§ TO DO: In the entries below, count every line that has the string "click", and answer with that count alone.

:: DATA FOR PROCESSING

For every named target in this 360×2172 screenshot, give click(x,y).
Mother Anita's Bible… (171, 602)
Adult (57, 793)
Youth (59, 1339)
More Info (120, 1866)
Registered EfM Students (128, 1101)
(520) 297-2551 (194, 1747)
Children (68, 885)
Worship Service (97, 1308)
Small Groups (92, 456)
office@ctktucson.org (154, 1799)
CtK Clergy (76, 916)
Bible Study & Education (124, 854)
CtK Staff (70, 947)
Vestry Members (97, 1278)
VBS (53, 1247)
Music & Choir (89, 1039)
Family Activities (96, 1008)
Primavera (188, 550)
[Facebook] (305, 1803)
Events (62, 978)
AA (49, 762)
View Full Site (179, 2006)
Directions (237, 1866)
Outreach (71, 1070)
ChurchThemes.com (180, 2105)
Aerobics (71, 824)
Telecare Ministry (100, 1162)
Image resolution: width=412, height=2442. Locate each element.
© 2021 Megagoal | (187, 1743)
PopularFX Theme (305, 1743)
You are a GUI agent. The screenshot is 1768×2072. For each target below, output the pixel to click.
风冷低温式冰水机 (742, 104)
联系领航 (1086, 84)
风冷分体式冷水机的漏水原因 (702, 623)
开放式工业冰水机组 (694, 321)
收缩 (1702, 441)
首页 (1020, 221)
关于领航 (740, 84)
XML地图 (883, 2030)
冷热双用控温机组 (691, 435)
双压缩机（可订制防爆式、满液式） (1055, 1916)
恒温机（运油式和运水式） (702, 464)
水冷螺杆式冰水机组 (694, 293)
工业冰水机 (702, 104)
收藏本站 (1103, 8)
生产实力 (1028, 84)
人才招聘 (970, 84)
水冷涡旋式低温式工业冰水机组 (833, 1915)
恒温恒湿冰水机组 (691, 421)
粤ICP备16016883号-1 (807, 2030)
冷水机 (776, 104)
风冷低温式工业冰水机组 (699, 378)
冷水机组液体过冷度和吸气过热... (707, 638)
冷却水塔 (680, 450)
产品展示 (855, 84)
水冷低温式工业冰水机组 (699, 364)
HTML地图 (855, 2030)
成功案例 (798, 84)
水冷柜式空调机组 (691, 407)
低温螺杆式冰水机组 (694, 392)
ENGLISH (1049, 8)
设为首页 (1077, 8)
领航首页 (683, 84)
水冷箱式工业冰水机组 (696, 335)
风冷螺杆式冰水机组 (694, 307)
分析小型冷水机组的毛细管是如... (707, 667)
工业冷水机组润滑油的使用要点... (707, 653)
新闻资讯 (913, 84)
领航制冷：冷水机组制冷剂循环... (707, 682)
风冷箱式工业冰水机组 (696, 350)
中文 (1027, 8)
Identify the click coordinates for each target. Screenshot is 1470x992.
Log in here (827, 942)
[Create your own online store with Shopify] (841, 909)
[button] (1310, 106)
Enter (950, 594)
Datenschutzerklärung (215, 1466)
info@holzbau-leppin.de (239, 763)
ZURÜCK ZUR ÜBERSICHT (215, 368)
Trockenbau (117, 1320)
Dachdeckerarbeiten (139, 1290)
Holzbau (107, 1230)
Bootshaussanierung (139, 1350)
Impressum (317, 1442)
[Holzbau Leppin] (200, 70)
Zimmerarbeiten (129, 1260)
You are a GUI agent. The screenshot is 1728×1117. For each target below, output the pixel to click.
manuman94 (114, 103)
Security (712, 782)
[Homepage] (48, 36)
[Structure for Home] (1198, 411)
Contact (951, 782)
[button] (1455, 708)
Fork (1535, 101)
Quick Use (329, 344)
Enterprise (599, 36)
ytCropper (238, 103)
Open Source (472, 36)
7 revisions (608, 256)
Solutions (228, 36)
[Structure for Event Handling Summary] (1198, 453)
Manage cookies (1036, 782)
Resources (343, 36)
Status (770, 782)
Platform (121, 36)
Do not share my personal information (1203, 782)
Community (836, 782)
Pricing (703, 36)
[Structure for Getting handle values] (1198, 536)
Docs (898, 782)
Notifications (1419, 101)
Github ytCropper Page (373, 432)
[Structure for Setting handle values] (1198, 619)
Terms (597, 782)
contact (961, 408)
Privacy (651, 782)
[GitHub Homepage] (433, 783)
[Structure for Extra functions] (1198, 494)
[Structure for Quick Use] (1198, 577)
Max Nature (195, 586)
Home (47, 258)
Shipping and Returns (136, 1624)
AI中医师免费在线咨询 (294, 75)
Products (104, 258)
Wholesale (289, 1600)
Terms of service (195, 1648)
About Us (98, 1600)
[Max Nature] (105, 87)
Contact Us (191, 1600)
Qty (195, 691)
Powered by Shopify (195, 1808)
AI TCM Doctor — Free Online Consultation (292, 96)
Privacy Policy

::::

§ WRITTEN RESPONSE: 4